Dass dieser abgedrehte Humor die britischen Komiker von "Monty Python", die wir nur wenige Jahre nach unserer "Mad"-Phase lieben lernen würden, maßgeblich prägte, ahnten wir nicht. Wir lernten auch erst später, dass der grandiose Herbert Feuerstein, der über Jahrzehnte als Chefredakteur der deutschen Ausgabe das Heft bis zu Auflagenhöhen von knapp 300.000 pro Ausgabe führen würde, entscheidenden Anteil an der Qualität des deutschen "Mad" hatte, indem er in seiner Küche mit Schere und Kleber das beste aus den amerikanischen Ausgaben zusammenfügte, mit deutschen Zeichnern kombinierte, die Leserbriefseite selbst textete und für die grandiose Übersetzung sorgte. Feuerstein war nur ein Name im Impressum. Der Name, um den es uns ging, war Don Martin.
Anarchische Späße
In den USA galt er als "Mad's Maddest Artist", und sein Weggang nach einem Streit mit dem Verleger 1987 läutete den Niedergang des Magazins ein. Wir ahnten damals nur, dass seine Strips etwas besonderes waren. Die schlaksigen Figuren mit den langgezogenen Gesichtern, den Knollennasen, dem wippenden Gang und, Martins Markenzeichen, den seltsam rechtwinklig nach unten abgeknickten Füßen. Typen, die bei allem Eifer und Ehrgeiz verlässlich unter die Räder kamen; Alltagsepisoden, die harmlos begannen und meist in übelstem Schlamassel und Zerstörung endeten.
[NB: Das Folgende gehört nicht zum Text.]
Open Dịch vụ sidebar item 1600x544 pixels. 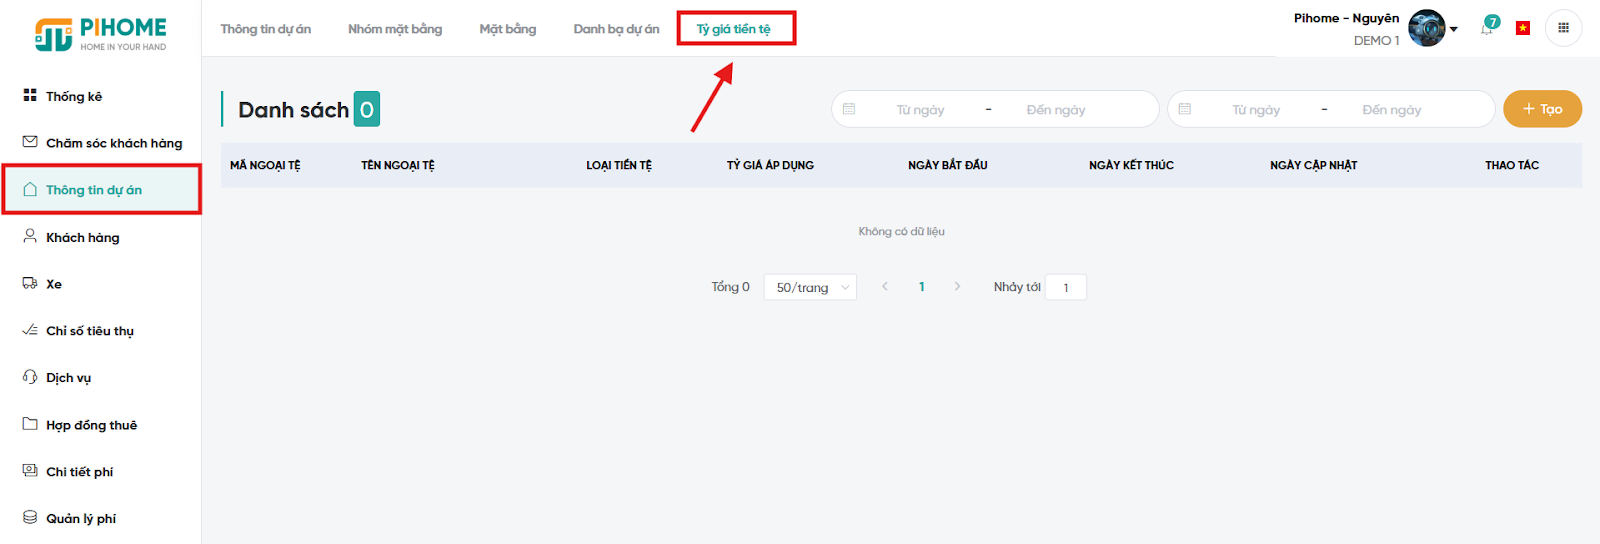(x=68, y=378)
In der Tradition von Buster Keaton, Stan Laurel und Oliver Hardy fielen sie in offene Gullyschächte, wurden von Dampfwalzen überrollt oder scheiterten einfach an ihrer eigenen Unfähigkeit, ihrem Egoismus oder ihrer Selbstüberschätzung. Lange bevor wir Franz Kafka lasen, begegneten wir in einem von Don Martins Strips einer riesigen zigarrerauchenden Kakerlake, die zur großen Verwunderung des Urlaubers ein Hotel führte.
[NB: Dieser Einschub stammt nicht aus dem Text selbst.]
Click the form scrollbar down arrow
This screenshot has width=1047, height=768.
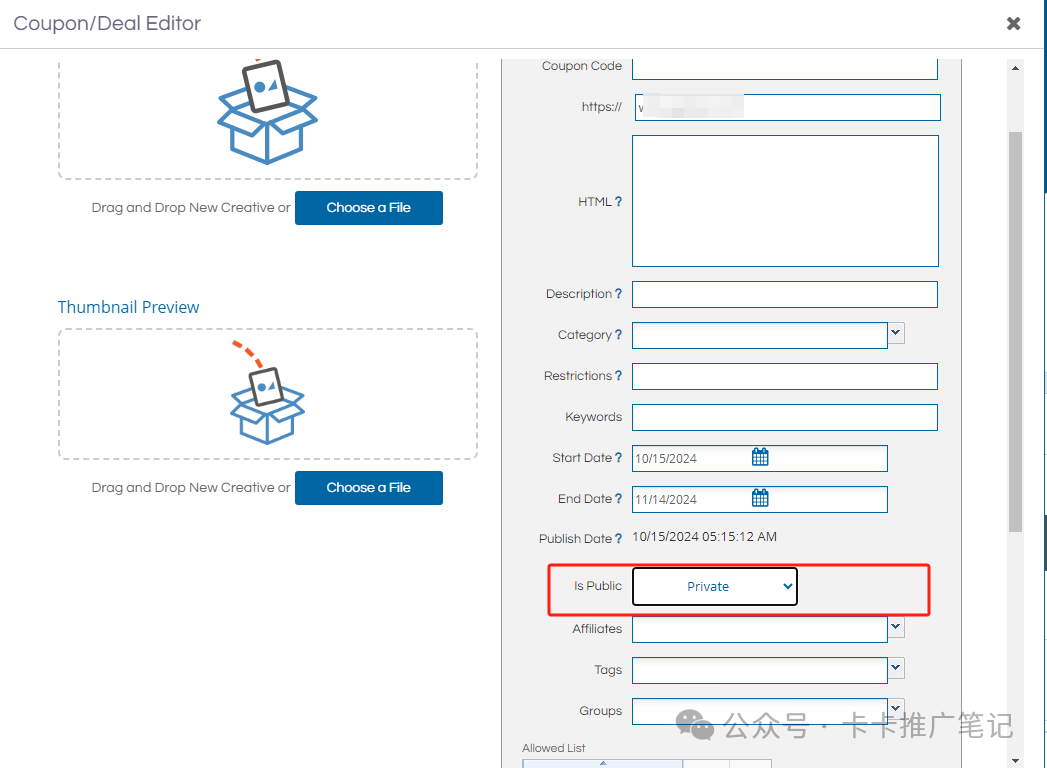(1016, 760)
Don Martins Späße scherten sich nicht um Moral, Wertvorstellungen oder Konventionen. Und dann diese Geräusche! Das "Fagroon", "Schlurch", "Shtoink" oder "Fla-Datsch". Don Martin war ein Meister der Lautmalerei, für jede Situation lieferte er den passenden Soundtrack, jede Katastrophe klang anders.
Der opulente Hardcover-Band "Mads große Meister" enthält die Werke von 1956 bis 1967 und ist nicht nur für die Pubertierenden von damals ein großer Genuss. Wenn man das Vorwort hinter sich gebracht hat. Es stammt von Hella von Sinnen und ist ziemlich dämlich. Herbert Feuerstein hatte leider abgesagt. Aber immerhin hat er ein gemeinsames Foto mit Don Martin zur Verfügung gestellt.